- Provided information:
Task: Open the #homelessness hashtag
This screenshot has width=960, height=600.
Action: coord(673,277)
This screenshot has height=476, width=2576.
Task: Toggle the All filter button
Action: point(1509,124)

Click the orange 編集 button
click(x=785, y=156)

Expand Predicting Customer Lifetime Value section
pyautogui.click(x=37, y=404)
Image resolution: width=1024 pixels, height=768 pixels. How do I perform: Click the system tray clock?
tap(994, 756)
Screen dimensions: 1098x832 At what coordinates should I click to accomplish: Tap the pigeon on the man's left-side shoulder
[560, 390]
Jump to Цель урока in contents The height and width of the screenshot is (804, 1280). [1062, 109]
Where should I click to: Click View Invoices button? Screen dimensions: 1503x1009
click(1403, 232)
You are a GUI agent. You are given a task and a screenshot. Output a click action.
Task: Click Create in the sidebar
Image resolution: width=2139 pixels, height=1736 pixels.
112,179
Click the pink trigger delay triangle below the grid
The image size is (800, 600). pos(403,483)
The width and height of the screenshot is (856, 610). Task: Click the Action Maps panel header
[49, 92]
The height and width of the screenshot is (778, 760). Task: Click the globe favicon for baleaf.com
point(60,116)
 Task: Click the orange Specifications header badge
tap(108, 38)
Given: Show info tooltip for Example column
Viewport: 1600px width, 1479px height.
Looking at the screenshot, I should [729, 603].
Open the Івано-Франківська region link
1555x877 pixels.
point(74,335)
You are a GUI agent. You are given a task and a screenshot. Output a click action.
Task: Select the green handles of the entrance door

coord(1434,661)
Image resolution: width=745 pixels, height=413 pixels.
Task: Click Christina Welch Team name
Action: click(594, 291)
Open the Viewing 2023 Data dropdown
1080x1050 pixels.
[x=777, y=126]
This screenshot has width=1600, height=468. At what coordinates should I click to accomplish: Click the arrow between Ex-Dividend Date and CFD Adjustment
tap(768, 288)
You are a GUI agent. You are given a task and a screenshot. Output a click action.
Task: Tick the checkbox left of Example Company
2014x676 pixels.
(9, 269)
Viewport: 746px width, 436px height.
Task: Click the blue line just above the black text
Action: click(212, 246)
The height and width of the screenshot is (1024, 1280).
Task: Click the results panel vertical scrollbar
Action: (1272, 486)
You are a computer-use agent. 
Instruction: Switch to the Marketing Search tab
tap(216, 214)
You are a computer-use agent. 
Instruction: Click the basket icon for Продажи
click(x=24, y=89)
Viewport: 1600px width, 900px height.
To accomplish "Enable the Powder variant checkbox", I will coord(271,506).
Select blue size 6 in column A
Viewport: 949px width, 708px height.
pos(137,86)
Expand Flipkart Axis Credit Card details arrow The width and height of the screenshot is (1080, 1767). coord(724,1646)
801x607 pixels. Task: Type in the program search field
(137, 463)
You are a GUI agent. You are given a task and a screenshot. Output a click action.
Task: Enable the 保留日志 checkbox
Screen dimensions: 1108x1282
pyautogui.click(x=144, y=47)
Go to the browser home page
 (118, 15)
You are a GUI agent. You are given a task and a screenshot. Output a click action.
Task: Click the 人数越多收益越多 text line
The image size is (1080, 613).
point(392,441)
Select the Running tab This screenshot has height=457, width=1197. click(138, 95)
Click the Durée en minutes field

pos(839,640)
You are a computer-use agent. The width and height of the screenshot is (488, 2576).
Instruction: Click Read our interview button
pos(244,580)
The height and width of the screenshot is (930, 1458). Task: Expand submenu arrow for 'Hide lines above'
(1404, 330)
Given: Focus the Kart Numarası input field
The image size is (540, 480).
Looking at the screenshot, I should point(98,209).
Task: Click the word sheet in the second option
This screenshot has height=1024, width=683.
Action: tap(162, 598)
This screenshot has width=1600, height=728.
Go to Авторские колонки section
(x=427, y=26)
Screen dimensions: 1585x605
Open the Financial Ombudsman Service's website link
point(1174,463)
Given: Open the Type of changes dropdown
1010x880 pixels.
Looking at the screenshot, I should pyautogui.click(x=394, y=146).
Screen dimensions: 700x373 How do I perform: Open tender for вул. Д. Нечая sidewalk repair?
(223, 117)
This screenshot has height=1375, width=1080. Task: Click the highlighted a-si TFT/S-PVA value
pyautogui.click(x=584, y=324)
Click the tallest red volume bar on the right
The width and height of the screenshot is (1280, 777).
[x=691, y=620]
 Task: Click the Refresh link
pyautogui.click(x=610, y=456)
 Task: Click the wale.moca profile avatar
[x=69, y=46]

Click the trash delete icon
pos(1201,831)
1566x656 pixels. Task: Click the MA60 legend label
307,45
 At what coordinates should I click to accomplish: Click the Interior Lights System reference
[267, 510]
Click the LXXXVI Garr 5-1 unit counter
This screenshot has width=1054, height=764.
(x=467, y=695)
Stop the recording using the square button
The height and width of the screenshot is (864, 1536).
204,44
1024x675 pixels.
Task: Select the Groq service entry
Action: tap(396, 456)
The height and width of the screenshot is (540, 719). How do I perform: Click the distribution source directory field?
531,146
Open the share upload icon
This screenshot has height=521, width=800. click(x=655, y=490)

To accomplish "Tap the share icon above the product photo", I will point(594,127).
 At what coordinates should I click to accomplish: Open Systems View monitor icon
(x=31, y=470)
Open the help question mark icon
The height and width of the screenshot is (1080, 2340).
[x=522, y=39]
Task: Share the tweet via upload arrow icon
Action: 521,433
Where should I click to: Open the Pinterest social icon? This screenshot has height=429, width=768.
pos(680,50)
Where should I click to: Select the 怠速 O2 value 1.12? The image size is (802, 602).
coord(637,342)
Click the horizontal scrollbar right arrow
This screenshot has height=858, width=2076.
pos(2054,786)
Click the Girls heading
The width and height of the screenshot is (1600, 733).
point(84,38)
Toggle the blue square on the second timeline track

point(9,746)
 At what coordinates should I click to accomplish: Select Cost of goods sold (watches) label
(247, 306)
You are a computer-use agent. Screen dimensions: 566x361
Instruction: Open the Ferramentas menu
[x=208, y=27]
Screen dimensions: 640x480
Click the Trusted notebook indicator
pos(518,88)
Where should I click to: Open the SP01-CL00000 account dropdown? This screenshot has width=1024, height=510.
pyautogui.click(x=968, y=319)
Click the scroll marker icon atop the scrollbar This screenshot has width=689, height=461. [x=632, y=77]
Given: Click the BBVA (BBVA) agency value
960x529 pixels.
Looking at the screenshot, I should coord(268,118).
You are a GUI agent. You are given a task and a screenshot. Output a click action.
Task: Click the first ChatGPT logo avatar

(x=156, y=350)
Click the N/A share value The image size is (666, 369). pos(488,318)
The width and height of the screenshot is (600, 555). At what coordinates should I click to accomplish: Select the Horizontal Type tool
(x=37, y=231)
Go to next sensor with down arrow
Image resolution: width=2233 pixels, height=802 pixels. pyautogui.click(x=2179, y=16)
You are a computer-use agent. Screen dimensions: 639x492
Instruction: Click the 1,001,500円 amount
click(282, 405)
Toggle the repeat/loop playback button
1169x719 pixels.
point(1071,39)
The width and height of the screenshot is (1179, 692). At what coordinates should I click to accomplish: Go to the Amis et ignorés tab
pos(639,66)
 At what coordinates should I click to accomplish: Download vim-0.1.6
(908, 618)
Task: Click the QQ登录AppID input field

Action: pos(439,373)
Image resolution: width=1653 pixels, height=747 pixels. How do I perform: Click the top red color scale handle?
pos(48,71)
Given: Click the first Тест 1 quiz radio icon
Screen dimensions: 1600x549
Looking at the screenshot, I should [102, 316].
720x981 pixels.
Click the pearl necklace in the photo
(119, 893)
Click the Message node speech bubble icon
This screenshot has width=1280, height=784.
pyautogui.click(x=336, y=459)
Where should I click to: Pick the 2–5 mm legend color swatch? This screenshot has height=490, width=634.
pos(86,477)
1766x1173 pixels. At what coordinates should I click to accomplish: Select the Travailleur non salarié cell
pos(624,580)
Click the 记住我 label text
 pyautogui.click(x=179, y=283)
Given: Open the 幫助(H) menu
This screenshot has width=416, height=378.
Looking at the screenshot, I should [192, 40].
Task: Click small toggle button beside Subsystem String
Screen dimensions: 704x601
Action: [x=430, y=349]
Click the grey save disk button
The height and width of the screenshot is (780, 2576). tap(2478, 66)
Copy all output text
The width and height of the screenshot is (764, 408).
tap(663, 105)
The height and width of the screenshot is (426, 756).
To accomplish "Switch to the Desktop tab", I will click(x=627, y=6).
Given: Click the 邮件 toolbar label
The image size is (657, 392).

- Work order: Reproduce each line of the records in which the string "right" appears.

- Answer for this exercise:
Click the tallest red volume bar on the right
Click the horizontal scrollbar right arrow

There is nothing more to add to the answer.